Na mesma obra, Freire (2019, p. 59) se refere à ética de eticidade, entendida como a dialogicidade verdadeira,
em que os sujeitos dialógicos aprendem e crescem na diferença, sobretudo no respeito a ela, é a forma de estar sendo coerentemente exigida por esses seres que, inacabados, assumindo-se como tais, se tornam radicalmente éticos.
Segundo as palavras de Freire (2019, p. 60),
qualquer discriminação é imoral e lutar contra ela é um dever, por mais que se reconheça a força dos condicionamentos a enfrentar. A boniteza de ser gente se acha, entre outras coisas, nessa possibilidade e nesse dever de brigar. Saber que devo respeito à autonomia e à identidade do educando exige de mim uma prática em tudo coerente com esse saber.
As proposições de bell hooks levam a ampliar nossos horizontes e a repensar a prática pedagógica, especialmente na sala de aula, para que assim possamos ao menos minimizar as múltiplas diferenças existentes no contexto da sala de aula. Para compreender melhor qualquer situação, é preciso olhá-la de perto, aproximar-se dela; somente assim se pode perceber com clareza qualquer estranhamento, como desinteresse, rebeldia ou algum outro fator que cause a desmotivação dos alunos nos estudos.
bell hooks (2017, p. 97) fala da importância de criar uma teoria que consiga promover a luta de movimentos renovados, que intensifique a oposição do feminismo ao sexismo e, ainda, à opressão sexista. Como ativista feminista, faz-se necessário afirmar o compromisso com movimentos feministas renovados, cujo objetivo principal seja a transformação da sociedade.
* * * * * * * * *
**O que se pede**
A - No trecho sobre Freire e bell hooks, liste todas as citações que indicam autor, ano e página.
B - Responda com base no trecho sobre Freire e bell hooks:
(i) Segundo Freire, como se caracteriza qualquer discriminação?
(ii) Em que se acha, entre outras coisas, a boniteza de ser gente?
(iii) Qual deve ser o objetivo principal dos movimentos feministas renovados?
C - Continue o trecho sobre Freire e bell hooks a partir da última frase.
As entradas formam um material separado do trecho.

**Dados armazenados**
* * * * * * * * *
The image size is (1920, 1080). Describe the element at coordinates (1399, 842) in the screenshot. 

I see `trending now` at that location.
* * * * * * * * *
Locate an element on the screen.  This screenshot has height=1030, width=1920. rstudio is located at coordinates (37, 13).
* * * * * * * * *
**Respostas dos exercícios**
A -
Freire (2019, p. 59)
Freire (2019, p. 60)
bell hooks (2017, p. 97)

B -
(i) Qualquer discriminação é imoral, e lutar contra ela é um dever.
(ii) Na possibilidade e no dever de brigar.
(iii) A transformação da sociedade.

C -
Em outro trabalho, bell hooks (2022, p. 25) reconhece que, enquanto as pessoas em geral falam sobre a “força” das mulheres negras, de como elas lidam com a opressão, “ignoram a realidade de que ser forte diante da opressão não é o mesmo que superá-la, que resistência não deve ser confundida com transformação”. Essas questões muitas vezes acabam ficando implícitas, o que demonstra uma tendência romantizada sobre a vida da mulher negra.
Logo mais adiante, bell hooks (2022, p. 47) reforça que, por desinteresse, acadêmicos relutam em debater a opressão da mulher negra escravizada, em investigar o impacto da opressão sexista e racista contra a mulher negra, o que “subestima a experiência da mulher negra escravizada”, e que racismo e sexismo só aumentaram o sofrimento das mulheres negras e a opressão contra elas.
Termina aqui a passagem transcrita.